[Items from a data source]
::::::::::

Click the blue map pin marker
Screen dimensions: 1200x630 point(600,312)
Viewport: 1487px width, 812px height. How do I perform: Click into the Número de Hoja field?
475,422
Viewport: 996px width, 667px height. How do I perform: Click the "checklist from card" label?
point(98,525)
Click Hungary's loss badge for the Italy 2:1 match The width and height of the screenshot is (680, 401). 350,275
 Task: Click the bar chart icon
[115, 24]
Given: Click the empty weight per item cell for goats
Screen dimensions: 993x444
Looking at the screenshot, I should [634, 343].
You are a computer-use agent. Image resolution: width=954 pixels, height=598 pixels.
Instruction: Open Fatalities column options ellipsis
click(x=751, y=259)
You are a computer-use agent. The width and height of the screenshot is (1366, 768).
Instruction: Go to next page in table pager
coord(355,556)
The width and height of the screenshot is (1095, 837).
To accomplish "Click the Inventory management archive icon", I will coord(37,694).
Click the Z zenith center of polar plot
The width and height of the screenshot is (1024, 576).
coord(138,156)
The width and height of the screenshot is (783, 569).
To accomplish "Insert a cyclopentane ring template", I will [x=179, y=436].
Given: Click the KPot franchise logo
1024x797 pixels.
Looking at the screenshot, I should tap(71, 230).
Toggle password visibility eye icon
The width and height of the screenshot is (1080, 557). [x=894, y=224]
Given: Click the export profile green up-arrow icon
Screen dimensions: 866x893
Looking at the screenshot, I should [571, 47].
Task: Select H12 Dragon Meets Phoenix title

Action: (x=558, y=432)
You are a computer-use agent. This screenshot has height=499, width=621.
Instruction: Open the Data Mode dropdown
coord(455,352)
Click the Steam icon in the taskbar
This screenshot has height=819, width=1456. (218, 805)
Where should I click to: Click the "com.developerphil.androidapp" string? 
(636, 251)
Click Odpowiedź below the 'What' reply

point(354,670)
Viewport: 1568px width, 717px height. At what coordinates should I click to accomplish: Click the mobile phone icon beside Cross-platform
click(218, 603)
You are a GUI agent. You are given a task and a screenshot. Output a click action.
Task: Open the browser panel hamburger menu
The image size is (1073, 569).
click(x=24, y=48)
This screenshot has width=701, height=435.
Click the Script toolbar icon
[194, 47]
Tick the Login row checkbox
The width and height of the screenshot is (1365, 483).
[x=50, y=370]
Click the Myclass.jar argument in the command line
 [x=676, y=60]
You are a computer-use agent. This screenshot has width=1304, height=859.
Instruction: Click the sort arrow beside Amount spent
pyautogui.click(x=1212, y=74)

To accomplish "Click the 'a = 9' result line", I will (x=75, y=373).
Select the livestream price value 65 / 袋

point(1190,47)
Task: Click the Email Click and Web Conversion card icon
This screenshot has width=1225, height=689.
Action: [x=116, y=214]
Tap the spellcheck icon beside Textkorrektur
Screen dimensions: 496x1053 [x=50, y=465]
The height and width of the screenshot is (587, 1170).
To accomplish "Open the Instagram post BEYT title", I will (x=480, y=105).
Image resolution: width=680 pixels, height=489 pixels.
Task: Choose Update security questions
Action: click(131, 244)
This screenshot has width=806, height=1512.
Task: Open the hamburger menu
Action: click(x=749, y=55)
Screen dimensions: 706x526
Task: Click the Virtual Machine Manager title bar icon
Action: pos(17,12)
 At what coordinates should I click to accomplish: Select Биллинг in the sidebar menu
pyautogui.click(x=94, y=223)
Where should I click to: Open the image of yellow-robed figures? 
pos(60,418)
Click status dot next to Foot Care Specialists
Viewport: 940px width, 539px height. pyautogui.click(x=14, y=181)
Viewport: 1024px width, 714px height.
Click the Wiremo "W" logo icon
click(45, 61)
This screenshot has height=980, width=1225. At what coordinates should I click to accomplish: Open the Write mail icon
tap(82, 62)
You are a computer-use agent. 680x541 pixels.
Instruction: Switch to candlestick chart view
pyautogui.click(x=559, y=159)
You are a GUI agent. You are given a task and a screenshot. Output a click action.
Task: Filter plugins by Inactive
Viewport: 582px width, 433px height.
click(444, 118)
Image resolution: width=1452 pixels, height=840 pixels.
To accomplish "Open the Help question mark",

::::::::::

- **About this task**
Write out each line of the data above again, exactly as given.

- **Answer for the task**
Click the blue map pin marker
Screen dimensions: 1200x630 point(600,312)
Viewport: 1487px width, 812px height. How do I perform: Click into the Número de Hoja field?
475,422
Viewport: 996px width, 667px height. How do I perform: Click the "checklist from card" label?
point(98,525)
Click Hungary's loss badge for the Italy 2:1 match The width and height of the screenshot is (680, 401). 350,275
 Task: Click the bar chart icon
[115, 24]
Given: Click the empty weight per item cell for goats
Screen dimensions: 993x444
Looking at the screenshot, I should [634, 343].
You are a computer-use agent. Image resolution: width=954 pixels, height=598 pixels.
Instruction: Open Fatalities column options ellipsis
click(x=751, y=259)
You are a computer-use agent. The width and height of the screenshot is (1366, 768).
Instruction: Go to next page in table pager
coord(355,556)
The width and height of the screenshot is (1095, 837).
To accomplish "Click the Inventory management archive icon", I will coord(37,694).
Click the Z zenith center of polar plot
The width and height of the screenshot is (1024, 576).
coord(138,156)
The width and height of the screenshot is (783, 569).
To accomplish "Insert a cyclopentane ring template", I will [x=179, y=436].
Given: Click the KPot franchise logo
1024x797 pixels.
Looking at the screenshot, I should tap(71, 230).
Toggle password visibility eye icon
The width and height of the screenshot is (1080, 557). [x=894, y=224]
Given: Click the export profile green up-arrow icon
Screen dimensions: 866x893
Looking at the screenshot, I should [571, 47].
Task: Select H12 Dragon Meets Phoenix title

Action: (x=558, y=432)
You are a computer-use agent. This screenshot has height=499, width=621.
Instruction: Open the Data Mode dropdown
coord(455,352)
Click the Steam icon in the taskbar
This screenshot has height=819, width=1456. (218, 805)
Where should I click to: Click the "com.developerphil.androidapp" string? 
(636, 251)
Click Odpowiedź below the 'What' reply

point(354,670)
Viewport: 1568px width, 717px height. At what coordinates should I click to accomplish: Click the mobile phone icon beside Cross-platform
click(218, 603)
You are a GUI agent. You are given a task and a screenshot. Output a click action.
Task: Open the browser panel hamburger menu
The image size is (1073, 569).
click(x=24, y=48)
This screenshot has width=701, height=435.
Click the Script toolbar icon
[194, 47]
Tick the Login row checkbox
The width and height of the screenshot is (1365, 483).
[x=50, y=370]
Click the Myclass.jar argument in the command line
 [x=676, y=60]
You are a computer-use agent. This screenshot has width=1304, height=859.
Instruction: Click the sort arrow beside Amount spent
pyautogui.click(x=1212, y=74)

To accomplish "Click the 'a = 9' result line", I will (x=75, y=373).
Select the livestream price value 65 / 袋

point(1190,47)
Task: Click the Email Click and Web Conversion card icon
This screenshot has width=1225, height=689.
Action: [x=116, y=214]
Tap the spellcheck icon beside Textkorrektur
Screen dimensions: 496x1053 [x=50, y=465]
The height and width of the screenshot is (587, 1170).
To accomplish "Open the Instagram post BEYT title", I will (x=480, y=105).
Image resolution: width=680 pixels, height=489 pixels.
Task: Choose Update security questions
Action: click(131, 244)
This screenshot has width=806, height=1512.
Task: Open the hamburger menu
Action: click(x=749, y=55)
Screen dimensions: 706x526
Task: Click the Virtual Machine Manager title bar icon
Action: pos(17,12)
 At what coordinates should I click to accomplish: Select Биллинг in the sidebar menu
pyautogui.click(x=94, y=223)
Where should I click to: Open the image of yellow-robed figures? 
pos(60,418)
Click status dot next to Foot Care Specialists
Viewport: 940px width, 539px height. pyautogui.click(x=14, y=181)
Viewport: 1024px width, 714px height.
Click the Wiremo "W" logo icon
click(45, 61)
This screenshot has height=980, width=1225. At what coordinates should I click to accomplish: Open the Write mail icon
tap(82, 62)
You are a computer-use agent. 680x541 pixels.
Instruction: Switch to candlestick chart view
pyautogui.click(x=559, y=159)
You are a GUI agent. You are given a task and a screenshot. Output a click action.
Task: Filter plugins by Inactive
Viewport: 582px width, 433px height.
click(444, 118)
Image resolution: width=1452 pixels, height=840 pixels.
To accomplish "Open the Help question mark",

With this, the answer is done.